问题
Say I have a list of Rules
rules = {a -> b, c -> d};
which I use throughout a notebook. Then, at one point, it makes sense to want the rules to apply before any other evaluations take place in an expression. Normally if you want something like this you would use
In[2]:= With[{a=b,c=d}, expr[a,b,c,d]]
Out[2]= expr[b, b, d, d]
How can I take rules and insert it into the first argument of With?
Edit
BothSome solutions fail do all that I was looking for - but I should have emphasised this point a little more. See the bold part above.
For example, let's look at
rules = {a -> {1, 2}, c -> 1};
If I use these vaules in With, I get
In[10]:= With[{a={1,2},c=1}, Head/@{a,c}]
Out[10]= {List,Integer}
Some versions of WithRules yield
In[11]:= WithRules[rules, Head/@{a,c}]
Out[11]= {Symbol, Symbol}
(Actually, I didn't notice that Andrew's answer had the Attribute HoldRest - so it works just like I wanted.)
回答1:
You want to use Hold to build up your With statement. Here is one way; there may be a simpler:
In[1]:= SetAttributes[WithRules, HoldRest]

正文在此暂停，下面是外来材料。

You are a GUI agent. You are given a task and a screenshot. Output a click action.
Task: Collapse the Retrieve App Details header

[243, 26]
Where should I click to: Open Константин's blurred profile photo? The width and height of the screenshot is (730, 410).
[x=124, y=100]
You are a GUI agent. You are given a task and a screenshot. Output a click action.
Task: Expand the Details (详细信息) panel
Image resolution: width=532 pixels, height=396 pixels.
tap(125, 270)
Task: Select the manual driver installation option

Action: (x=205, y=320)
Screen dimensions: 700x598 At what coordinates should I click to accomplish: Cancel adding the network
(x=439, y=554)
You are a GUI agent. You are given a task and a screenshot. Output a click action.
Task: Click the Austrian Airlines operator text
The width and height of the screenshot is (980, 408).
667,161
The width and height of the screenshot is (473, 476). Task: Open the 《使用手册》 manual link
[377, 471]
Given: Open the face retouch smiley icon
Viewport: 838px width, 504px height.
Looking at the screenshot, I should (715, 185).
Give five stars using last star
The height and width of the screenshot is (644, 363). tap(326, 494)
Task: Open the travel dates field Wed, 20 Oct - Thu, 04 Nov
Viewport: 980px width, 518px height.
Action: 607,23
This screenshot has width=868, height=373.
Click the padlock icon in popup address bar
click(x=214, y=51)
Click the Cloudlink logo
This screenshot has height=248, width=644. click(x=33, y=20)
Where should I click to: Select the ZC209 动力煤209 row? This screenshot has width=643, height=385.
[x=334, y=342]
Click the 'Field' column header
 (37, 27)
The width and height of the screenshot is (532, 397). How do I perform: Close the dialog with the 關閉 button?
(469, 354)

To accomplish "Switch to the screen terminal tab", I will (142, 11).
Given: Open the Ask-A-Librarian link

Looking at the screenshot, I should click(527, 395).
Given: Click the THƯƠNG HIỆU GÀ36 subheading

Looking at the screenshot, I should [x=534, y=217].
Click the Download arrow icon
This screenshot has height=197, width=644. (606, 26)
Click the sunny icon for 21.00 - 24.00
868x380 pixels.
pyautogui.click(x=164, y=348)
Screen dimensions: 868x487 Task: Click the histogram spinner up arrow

In[2]:= WithRules[rules_, expr_] :=
With @@ Append[Apply[Set, Hold@rules, {2}], Unevaluated[expr]]
Test it out:
In[3]:= f[args___] := Print[{args}]
In[4]:= rules = {a -> b, c -> d};
In[5]:= WithRules[rules, f[a, c]]
During evaluation of In[5]:= {b,d}
(I used Print so that any bug involving me accidentally evaluating expr too early would be made obvious.)
回答2:
I have been using the following form of WithRules for a long time. Compared to the one posted by Andrew Moylan, it binds sequentially so that you can say e.g. WithRules[{a->b+1, b->2},expr] and get a expanded to 3:
SetAttributes[WithRules, HoldRest]
WithRules[rules_, expr_] := ReleaseHold@Module[{notSet}, Quiet[
With[{args = Reverse[rules /. Rule[a_, b_] -> notSet[a, b]]},
Fold[With[{#2}, #1] &, Hold@expr, args]] /. notSet -> Set,
With::lvw]]
This was also posted as an answer to an unrelated question, and as noted there, it has been discussed (at least) a couple of times on usenet:
- A version of With that binds variables sequentially
- Add syntax highlighting to own command
HTH
EDIT: Added a ReleaseHold, Hold pair to keep expr unevaluated until the rules have been applied.
回答3:
One problem with Andrew's solution is that it maps the problem back to With, and that does not accept subscripted variables. So the following generates messages.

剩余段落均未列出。